Autant Boyko essaie d’aider de loin – en faisant des suggestions sur ce qu’ils doivent faire et comment ils doivent le faire et en apportant un soutien moral – Bokyo a déclaré qu’il était difficile de ne pas être là en personne.

“Vous vous sentez impuissant, vraiment. Vous n’êtes pas là avec eux”, a-t-il déclaré. “Mais j’essaie de rationaliser que je suis probablement plus utile ici que là-bas.”

Boyko, membre du club de course ukrainien de New York, travaille avec la communauté locale pour collecter des fonds, des dons et sensibiliser à la guerre. Lorsque la guerre a commencé, a-t-il dit, les membres du club de course, dont beaucoup sont des Américains de première génération, se sont réunis pour faire tout ce qu’ils pouvaient, y compris tendre la main à leurs représentants et sénateurs pour plaider en faveur d’un soutien accru à leur pays natal.

Le 5 mars, le club de course a organisé une course de solidarité pour “soutenir les Ukrainiens dans leur combat pour la démocratie et la liberté dans la guerre injustifiée et non provoquée déclenchée par la Russie”.

Plus de 600 coureurs ont participé à l’événement.

Boyko a déclaré que des personnes de tous horizons, y compris celles à qui il n’a pas parlé depuis une décennie, ont contribué, dans certains cas en donnant plus de 1 000 dollars. Jusqu’à présent, Boyko a aidé à collecter plus de 10 000 dollars pour aider les Ukrainiens pendant la guerre et a demandé à une entreprise en Europe de faire don de fournitures médicales aux soldats ukrainiens.

Voir autant de soutien, a-t-il dit, l’assure que l’Ukraine “ne peut pas perdre”.

Le cousin et la tante de Dmitriy Boyko ont dû fuir Kiev vers l’ouest de l’Ukraine avec le bébé de 4 mois de son cousin au milieu de la guerre.

Dimitri Boïko


“C’est incroyable. Je pense que c’est aussi succinct que possible”, a-t-il déclaré. “… Nous devons faire preuve de force. Nous devons fournir autant de munitions que possible aux soldats ukrainiens, au moins leur permettre de mener le combat dont ils ont besoin pour se battre et disposer de l’équipement.”

Boyko a déclaré que l’objectif du président russe Vladimir Poutine de déchirer le peuple ukrainien n’a pas réussi.

“Il a uni les Ukrainiens comme personne n’avait pu les unir auparavant”, a-t-il déclaré. “… Je n’ai jamais été aussi ukrainien que je ne le suis maintenant. Des tonnes de gens ressentent exactement la même chose.”

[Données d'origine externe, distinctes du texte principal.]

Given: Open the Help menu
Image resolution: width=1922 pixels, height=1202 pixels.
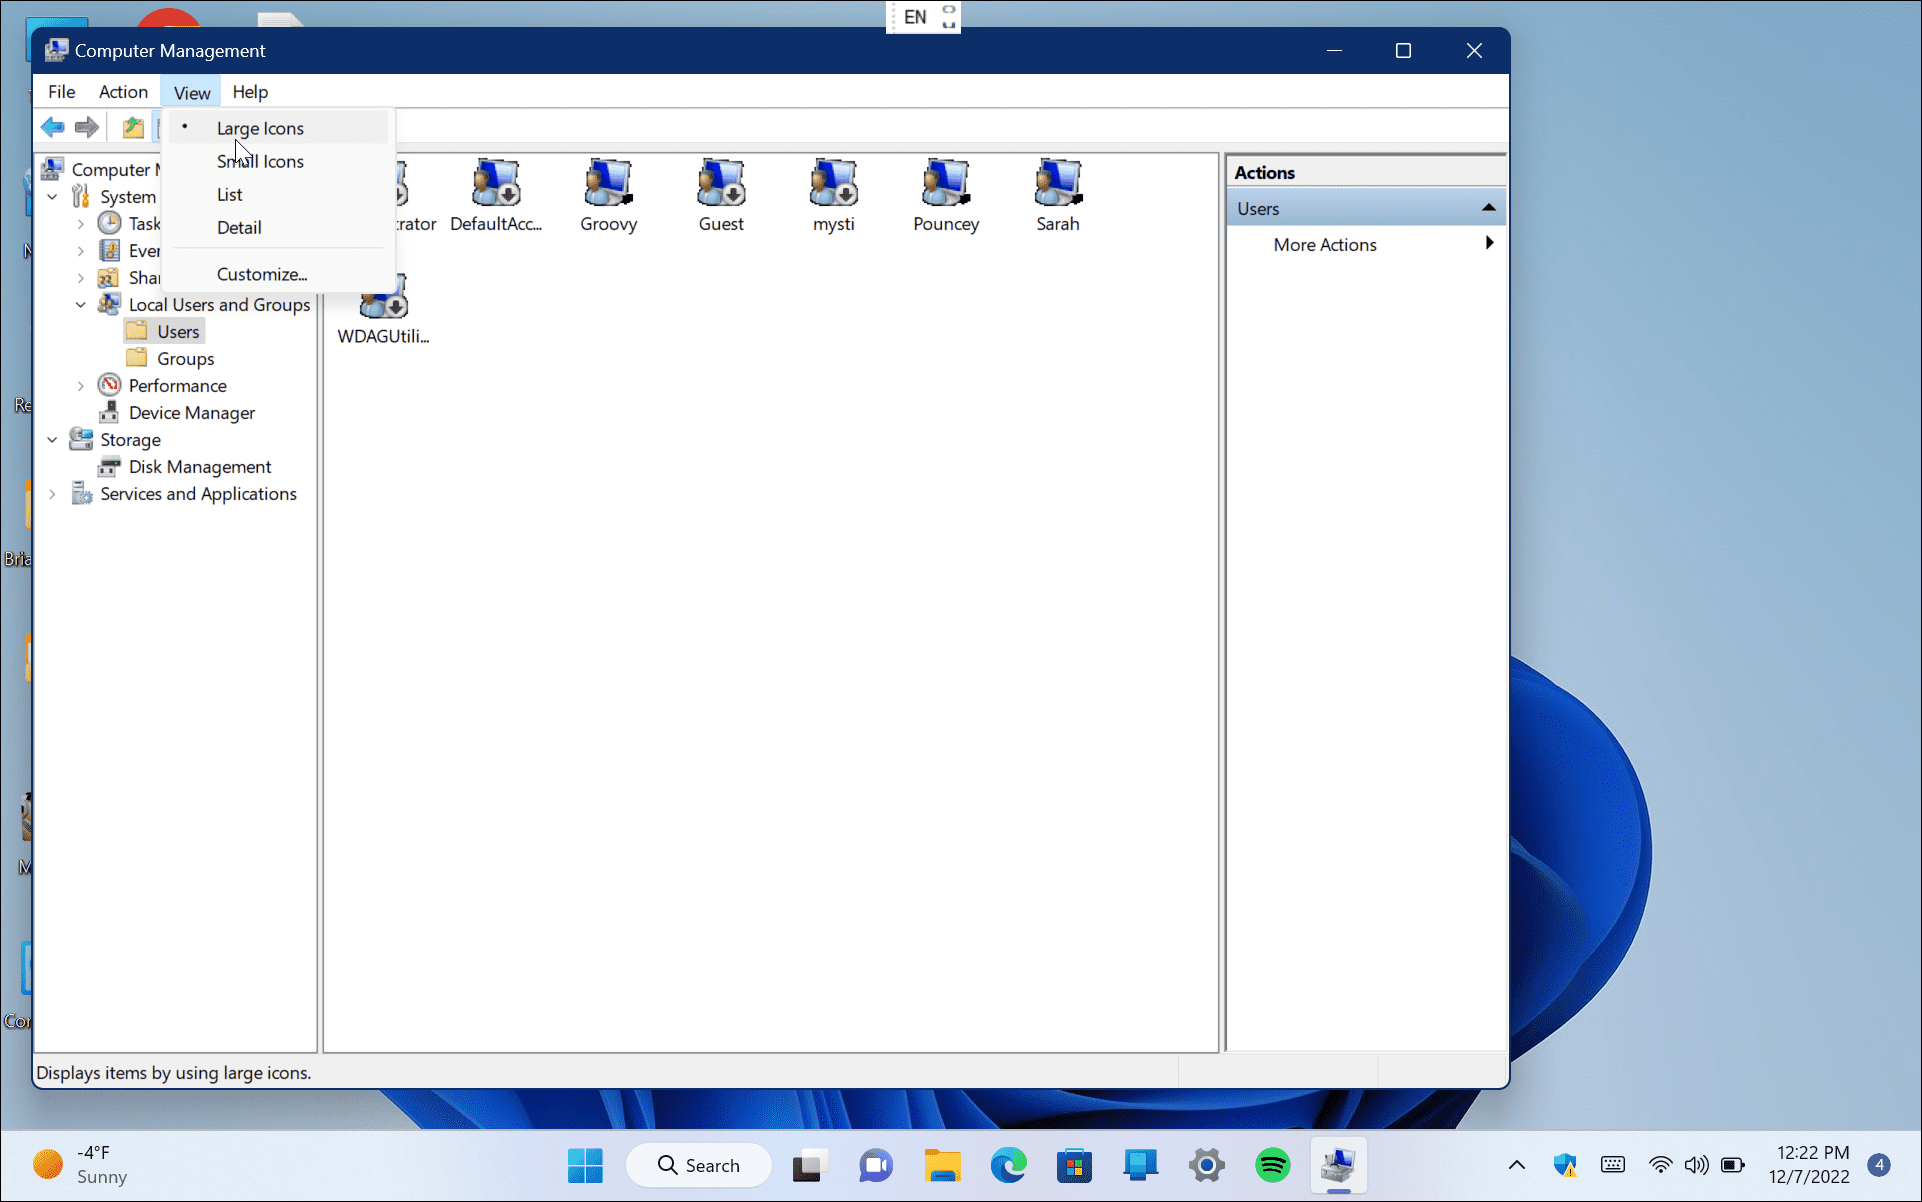Looking at the screenshot, I should click(x=250, y=91).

Mais même avec la vantardise du soutien et la confiance que la situation s’arrangera pour les Ukrainiens, Boyko a déclaré que cela n’annule pas le traumatisme déjà enduré. Le mois dernier, a-t-il dit, a été “une longue journée”.

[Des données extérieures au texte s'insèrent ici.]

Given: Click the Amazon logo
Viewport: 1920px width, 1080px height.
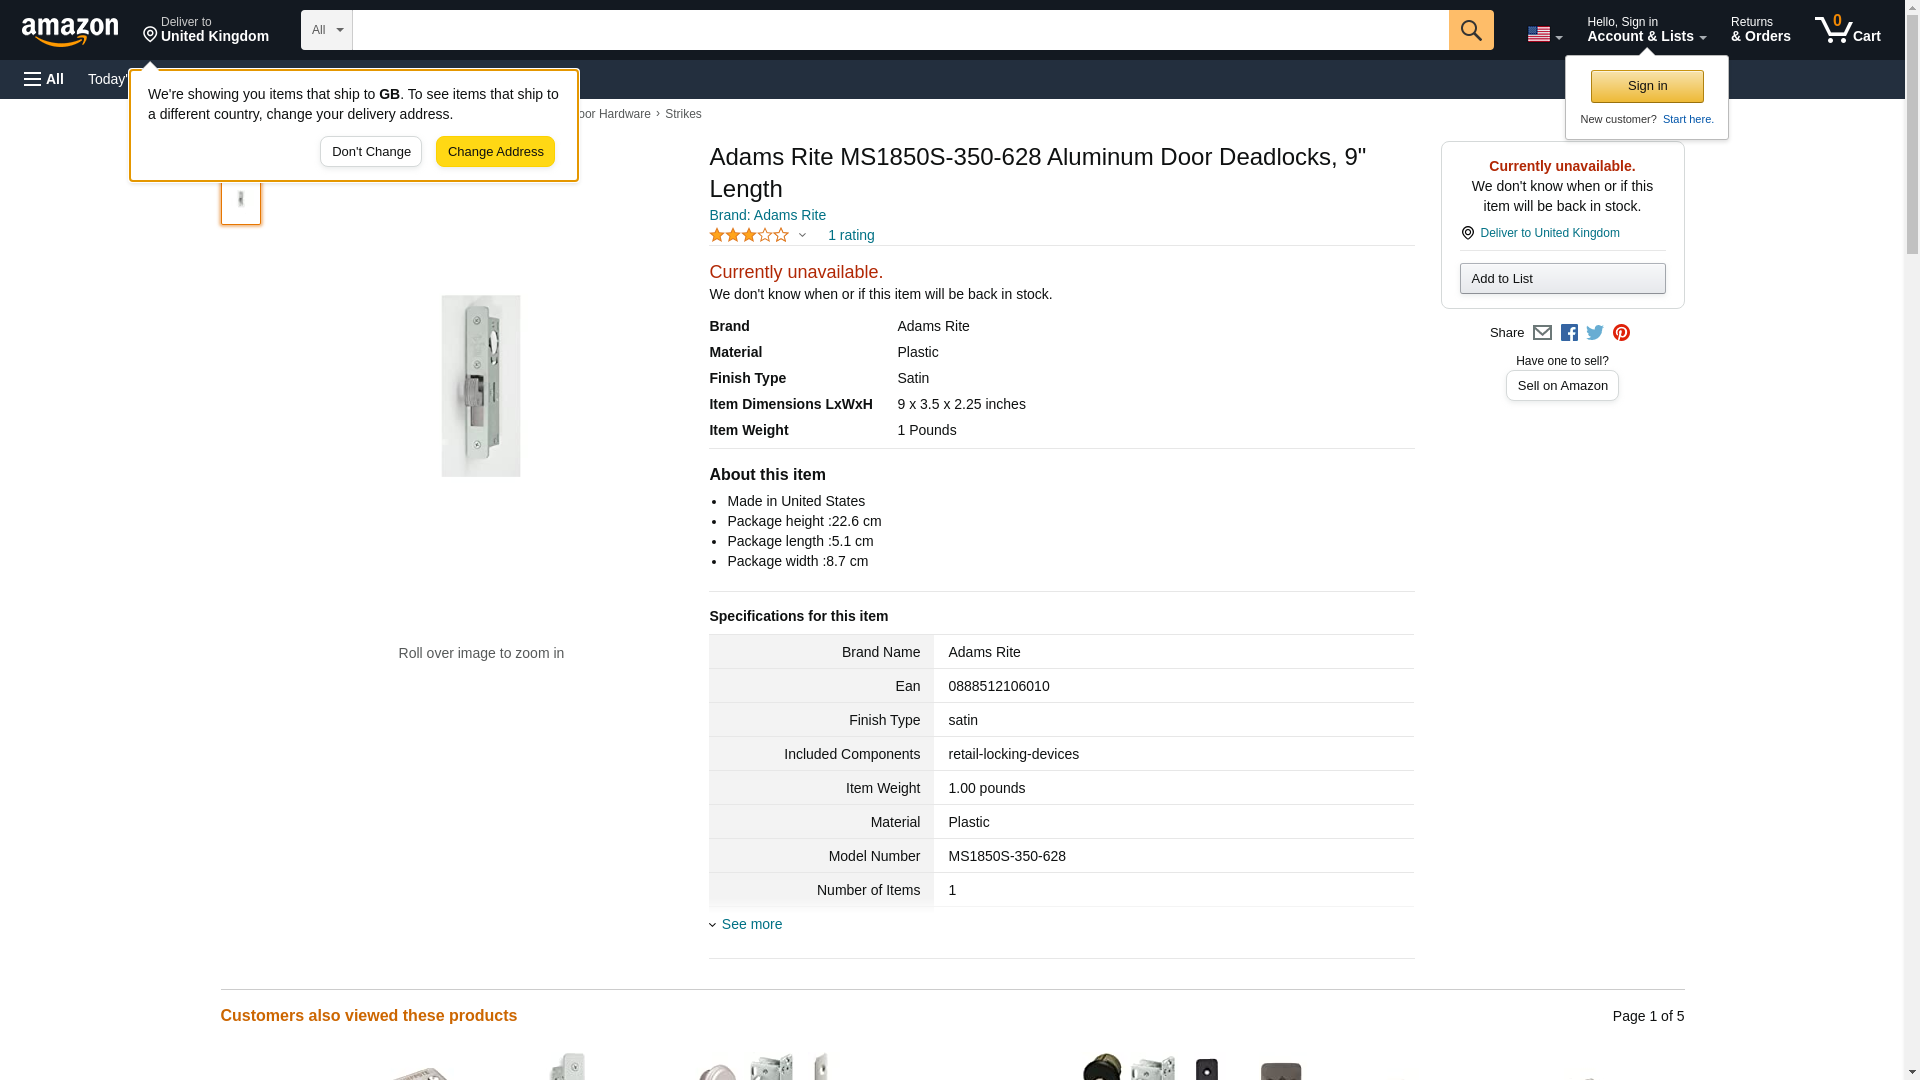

“La vie a changé”, a déclaré Boyko. “… En ce moment, le mieux que l’Amérique puisse faire et le monde est d’aider l’Ukraine à vaincre les Russes. Ils le sont eux-mêmes mais ils ont besoin d’aide. Ils le font aussi pour nous. Nous ne réalisons peut-être pas mais ils le font pour le monde.”

Leave a Reply

Your email address will not be published.